IRVING, Texas, Jan. 22, 2019 /PRNewswire/ — Vistra Energy Corp. (NYSE: VST) (the “Company” or “Vistra Energy”) announced today the launch of a private offering (the “Offering”) of $700 million aggregate principal amount of senior notes due 2027 (the “Notes”) to qualified institutional buyers pursuant to Rule 144A under the Securities Act of 1933, as amended (the “Securities Act”), and to certain non-U.S. persons in accordance with Regulation S under the Securities Act. The Notes will be senior, unsecured obligations of Vistra Operations Company LLC, a Delaware limited liability company and an indirect, wholly owned subsidiary of the Company (the “Issuer”).

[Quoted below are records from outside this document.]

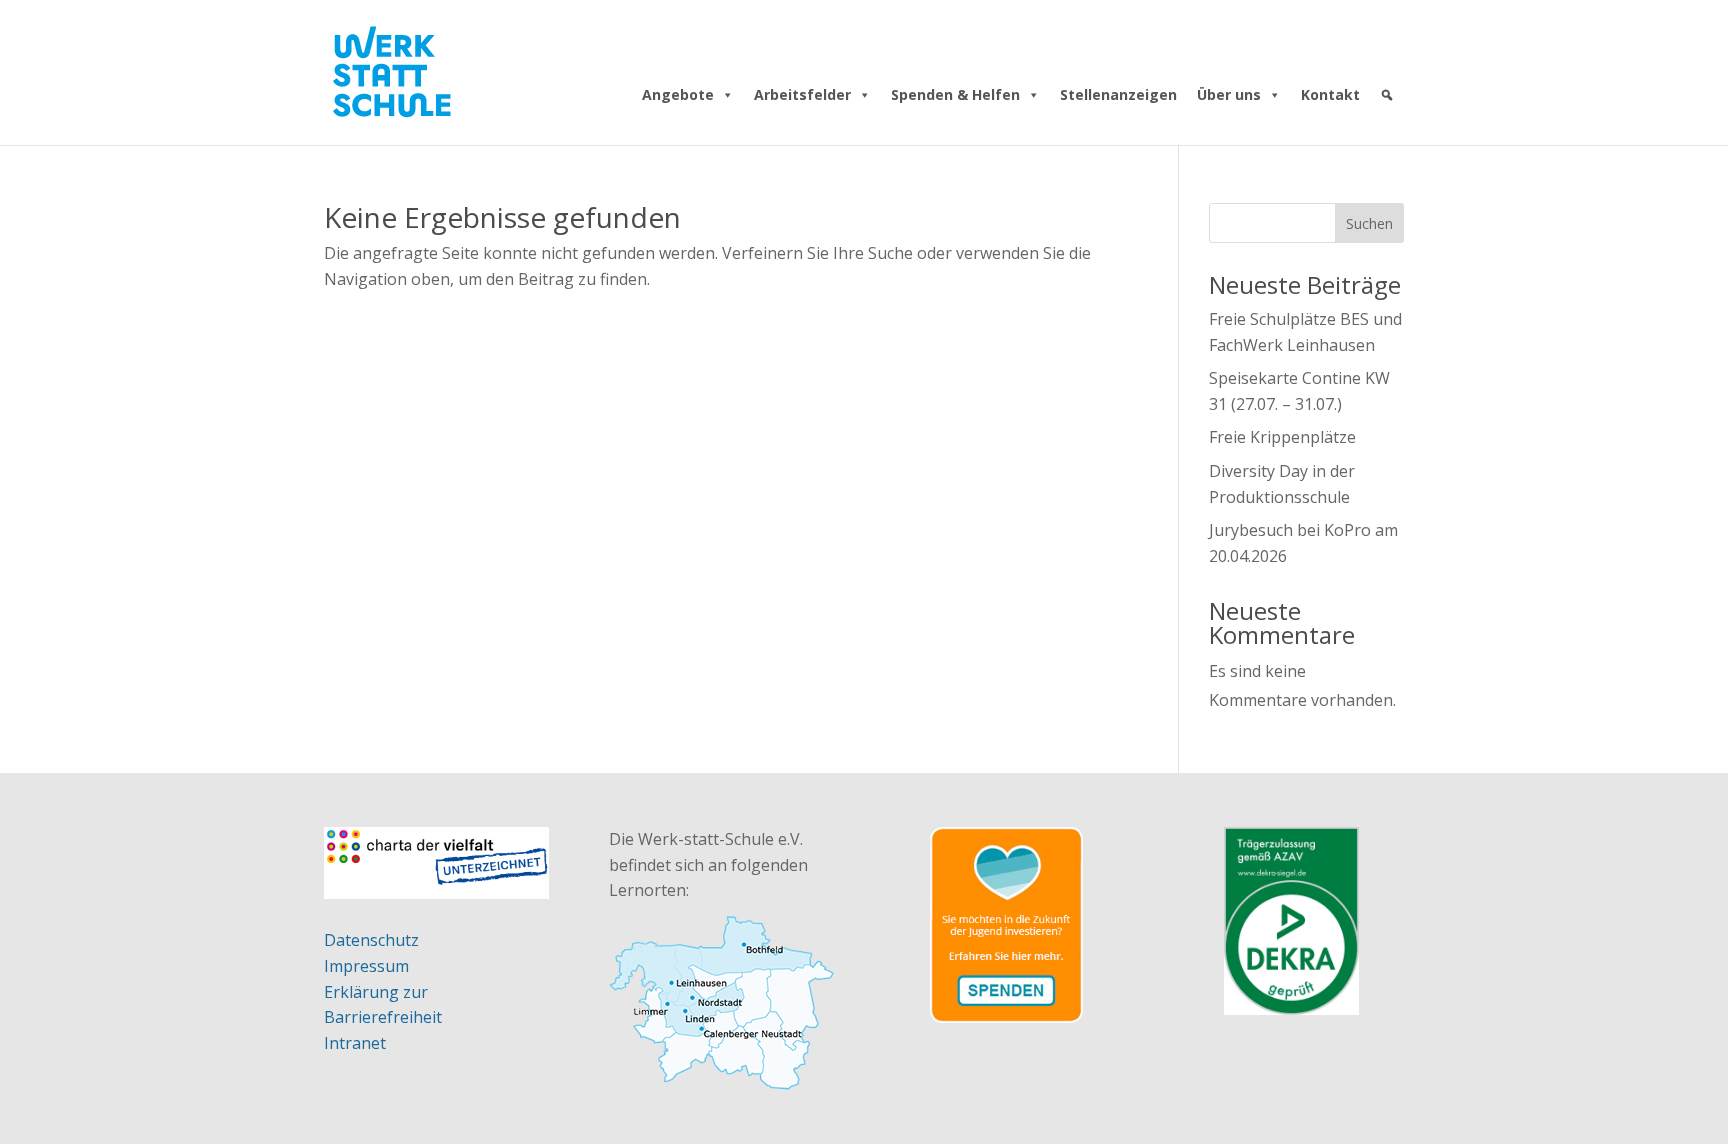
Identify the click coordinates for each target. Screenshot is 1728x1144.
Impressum (366, 966)
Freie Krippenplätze (1282, 437)
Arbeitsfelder (802, 94)
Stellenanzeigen (1118, 94)
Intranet (355, 1043)
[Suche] (1387, 95)
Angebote (678, 94)
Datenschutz (371, 940)
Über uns (1229, 94)
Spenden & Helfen (955, 94)
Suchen (1369, 223)
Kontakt (1330, 94)
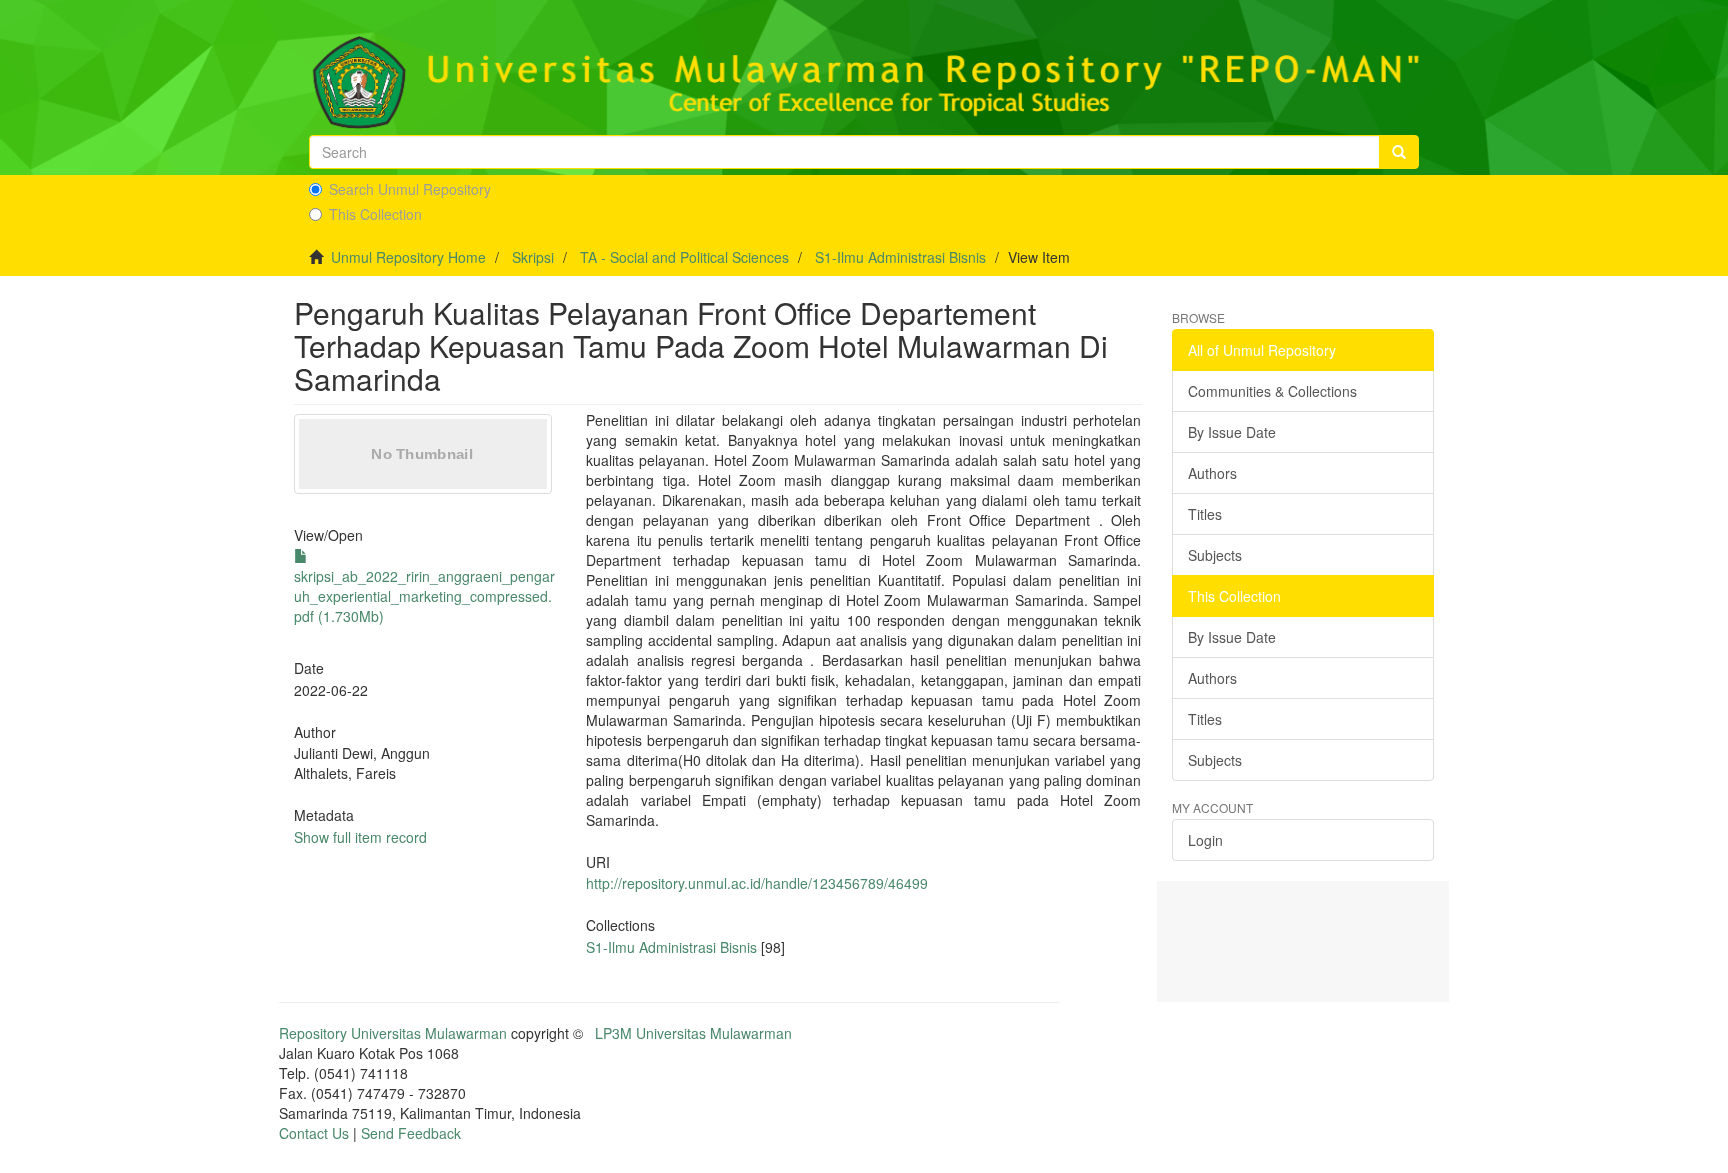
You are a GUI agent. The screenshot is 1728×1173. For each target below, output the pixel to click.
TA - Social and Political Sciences (684, 257)
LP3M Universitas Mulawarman (693, 1033)
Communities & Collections (1272, 391)
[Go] (1399, 152)
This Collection (375, 214)
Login (1205, 840)
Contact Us (314, 1133)
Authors (1212, 473)
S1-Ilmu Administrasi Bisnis (900, 257)
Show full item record (360, 837)
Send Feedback (411, 1133)
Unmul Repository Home (408, 257)
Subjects (1215, 555)
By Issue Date (1232, 432)
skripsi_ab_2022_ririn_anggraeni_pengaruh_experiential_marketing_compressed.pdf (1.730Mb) (424, 596)
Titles (1205, 514)
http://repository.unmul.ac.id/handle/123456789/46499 (757, 883)
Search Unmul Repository (410, 189)
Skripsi (533, 257)
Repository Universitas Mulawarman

The Notes will be fully and unconditionally guaranteed by certain of the Issuer’s current and future subsidiaries.
The Company intends to use the proceeds of the Offering (i) to purchase and/or redeem for cash outstanding 7.375% Senior Notes due 2022 issued by Dynegy Inc., as predecessor to Vistra Energy, (ii) to pay fees and expenses related to the Offering and (iii) for general corporate purposes.
The Notes will not be registered under the Securities Act or any state securities laws and may not be offered or sold in the United States absent registration or an applicable exemption from such registration requirements.